■ **SELECTED EXTRACT**:
╭──

Yep, the Cat Police I am. LOL, even though I have had a cat give birth to kittens myself I just get kind of frustrated with so many cats (I have 4 in the house at the moment and just took in a male orange tabby a few months ago.). I completely understand your reasons now though. We have cats that won't hunt. They just want their people and they know we feed them. That will never stop though, I don't want to starve my cats! We had one kitty that sat in the barn and starved himself, literally to where I thought he was going to die. He had food the whole time! Wet food, to be exact! We picked him up and put him in the house to help him and force him to eat. Lo and Behold, he went right to his food bowl and started eating. Ugh. That cat. Anyway, cats do have their personalities and "pet peeves" themselves, and some just want their CAT food and not have to work for anything.

╰──

■ **STORED RECORDS**:
╭──

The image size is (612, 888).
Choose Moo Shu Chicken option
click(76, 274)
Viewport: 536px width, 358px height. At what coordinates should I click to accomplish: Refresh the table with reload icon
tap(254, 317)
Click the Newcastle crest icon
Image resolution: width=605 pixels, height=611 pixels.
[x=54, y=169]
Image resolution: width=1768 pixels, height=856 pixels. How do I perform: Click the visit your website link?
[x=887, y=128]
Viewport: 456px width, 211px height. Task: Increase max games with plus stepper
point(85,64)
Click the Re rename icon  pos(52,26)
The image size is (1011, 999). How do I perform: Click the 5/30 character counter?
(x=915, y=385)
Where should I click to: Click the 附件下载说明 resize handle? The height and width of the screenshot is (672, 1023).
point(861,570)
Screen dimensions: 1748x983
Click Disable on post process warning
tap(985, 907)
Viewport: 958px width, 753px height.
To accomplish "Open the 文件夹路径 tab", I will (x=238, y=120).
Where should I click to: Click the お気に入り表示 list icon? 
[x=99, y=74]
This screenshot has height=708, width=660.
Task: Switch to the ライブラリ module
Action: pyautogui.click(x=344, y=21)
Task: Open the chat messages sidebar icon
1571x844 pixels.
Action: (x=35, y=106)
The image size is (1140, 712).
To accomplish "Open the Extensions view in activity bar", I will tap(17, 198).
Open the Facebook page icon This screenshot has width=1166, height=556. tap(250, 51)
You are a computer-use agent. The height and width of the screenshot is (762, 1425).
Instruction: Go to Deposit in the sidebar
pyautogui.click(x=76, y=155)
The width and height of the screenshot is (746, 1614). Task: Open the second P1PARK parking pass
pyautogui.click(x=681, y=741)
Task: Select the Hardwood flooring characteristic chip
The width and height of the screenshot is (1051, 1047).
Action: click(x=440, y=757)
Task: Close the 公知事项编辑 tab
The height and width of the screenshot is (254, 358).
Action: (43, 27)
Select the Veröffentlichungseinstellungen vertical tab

╰──

■ **EXERCISES**:
(a) Extract the passage from the cat post, starting at "Yep, the Cat" and ending at "work for anything.".
(b) Write what comes next in the forum post about cats that won't hunt, picking up after its final sentence.

■ **EXPECTED RESULTS**:
(a)
Yep, the Cat Police I am. LOL, even though I have had a cat give birth to kittens myself I just get kind of frustrated with so many cats (I have 4 in the house at the moment and just took in a male orange tabby a few months ago.). I completely understand your reasons now though. We have cats that won't hunt. They just want their people and they know we feed them. That will never stop though, I don't want to starve my cats! We had one kitty that sat in the barn and starved himself, literally to where I thought he was going to die. He had food the whole time! Wet food, to be exact! We picked him up and put him in the house to help him and force him to eat. Lo and Behold, he went right to his food bowl and started eating. Ugh. That cat. Anyway, cats do have their personalities and "pet peeves" themselves, and some just want their CAT food and not have to work for anything.

(b)
On the other hand, we had a pregnant cat that showed up pregnant. I remember one time she squatted down and got ready to pounce. She had her eyes set on this one "bush" I guess you would call it. Can't think of another word. Anyway, she was set on it. I was sitting there staring at her and BOOM... she pounced. It was like slow motion. Like BOOOOOOOOOOOMMMM....mmmmmm....mmmmmmmmm....mm..m... With all her prego belly fat hanging in the air, she pounced, and a few minutes later showed up with a little mouse in her mouth. Poor mouse. I have actually saved mice and lizards from cats... I am such a softie. Anyway, some cats will do all they can, even if they are 1 1/2 months prego with six kittens!!! 

I understand your reasons though. I can't remember if you said they will or not. I'm sorry if I come around rude or anything! They are your cats and you can do whatever you would like with them!


----------



## TrinityRanch (Mar 26, 2013)

No not rude at all  And I also hate it when the cats eat lizards and birds -_- It's like: Why not eat the 584 mice and 239 gophers at the barn??? We have a 5 year old female who just NOW started hunting. Funny thing is, milking season just started and she's now been getting her daily goats milk!!! Good for the mind


----------



## Trickyroo (Sep 26, 2012)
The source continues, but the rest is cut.